Re: [PATCH net-next v2 2/2] net: phy: marvell-88q2xxx: Prevent hwmon access with asserted reset
From: Dimitri Fedrau
Date: Thu Feb 20 2025 - 16:06:07 EST
Am Thu, Feb 20, 2025 at 03:29:10PM +0000 schrieb Russell King (Oracle):
> On Thu, Feb 20, 2025 at 04:22:14PM +0100, Dimitri Fedrau wrote:
> > Hi Russell,
> >
> > Am Thu, Feb 20, 2025 at 09:36:49AM +0000 schrieb Russell King (Oracle):
> > > On Thu, Feb 20, 2025 at 09:11:12AM +0100, Dimitri Fedrau wrote:
> > > > If the PHYs reset is asserted it returns 0xffff for any read operation.

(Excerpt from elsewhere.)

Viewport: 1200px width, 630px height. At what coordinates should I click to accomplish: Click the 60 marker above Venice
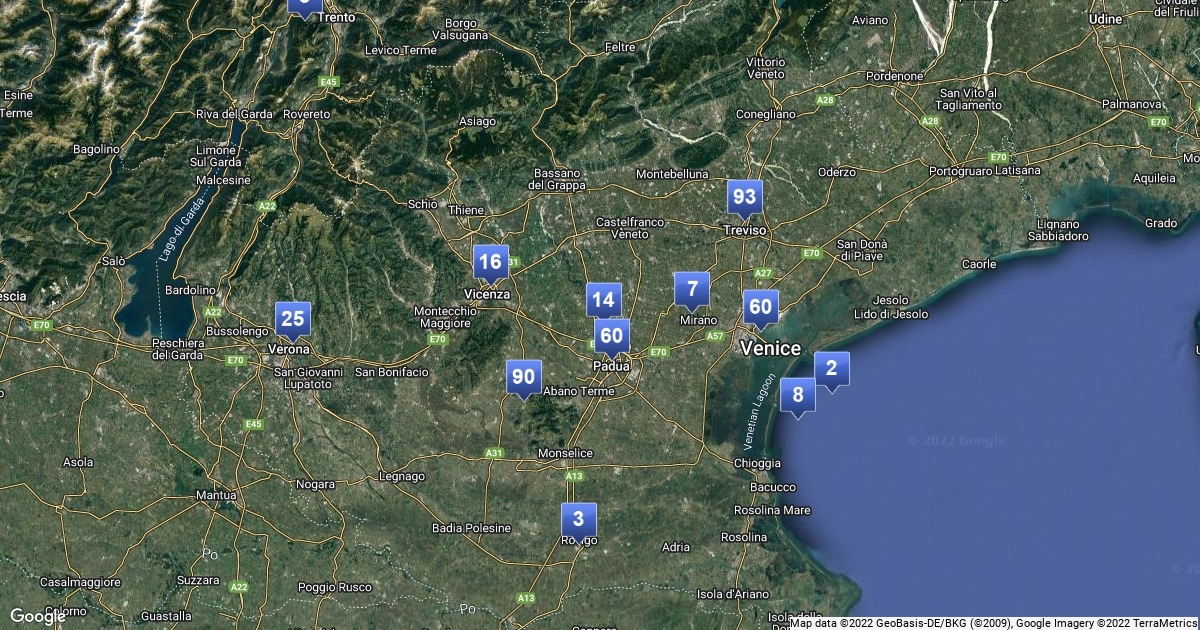(x=760, y=307)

> > > > This might happen if the user admins down the interface and wants to read
> > > > the temperature. Prevent reading the temperature in this case and return
> > > > with an network is down error. Write operations are ignored by the device
> > > > when reset is asserted, still return a network is down error in this
> > > > case to make the user aware of the operation gone wrong.
> > >
> > > If we look at where mdio_device_reset() is called from:
> > >
> > > 1. mdio_device_register() -> mdiobus_register_device() asserts reset
> > > before adding the device to the device layer (which will then
> > > cause the driver to be searched for and bound.)
> > >
> > > 2. mdio_probe(), deasserts the reset signal before calling the MDIO
> > > driver's ->probe method, which will be phy_probe().
> > >
> > > 3. after a probe failure to re-assert the reset signal.
> > >
> > > 4. after ->remove has been called.
> > >
> >
> > There is also phy_device_reset that calls mdio_device_reset.
>
> Ok, thanks for pointing that out.
>
> > > That is the sum total. So, while the driver is bound to the device,
> > > phydev->mdio.reset_state is guaranteed to be zero.
> > >
> > > Therefore, is this patch fixing a real observed problem with the
> > > current driver?
> > >
> > Yes, when I admin up and afterwards down the network device then the PHYs
> > reset is asserted. In this case phy_detach is called which calls
> > phy_device_reset(phydev, 1), ...
>
> I'm still concerned that this solution is basically racy - the
> netdev can come up/down while hwmon is accessing the device. I'm
> also unconvinced that ENETDOWN is a good idea here.
>
Yes it is racy. A solution would be to set a flag or whatever in
mdio_device_reset right before changes to the reset line happens and
clear the flag right after the changes have been done. Add a function
that return the state of the flag.
Better go back to EIO ? At first I thought it was a good idea because
the user gets at least a hint what the cause of the error is...
> While I get the "describe the hardware" is there a real benefit to
> describing this?
>
I can't follow.
> What I'm wondering is whether manipulating the reset signal in this
> case provides more pain than gain.
>
It seems so. I wasn't really aware of it :-)
Best regards,
Dimitri Fedrau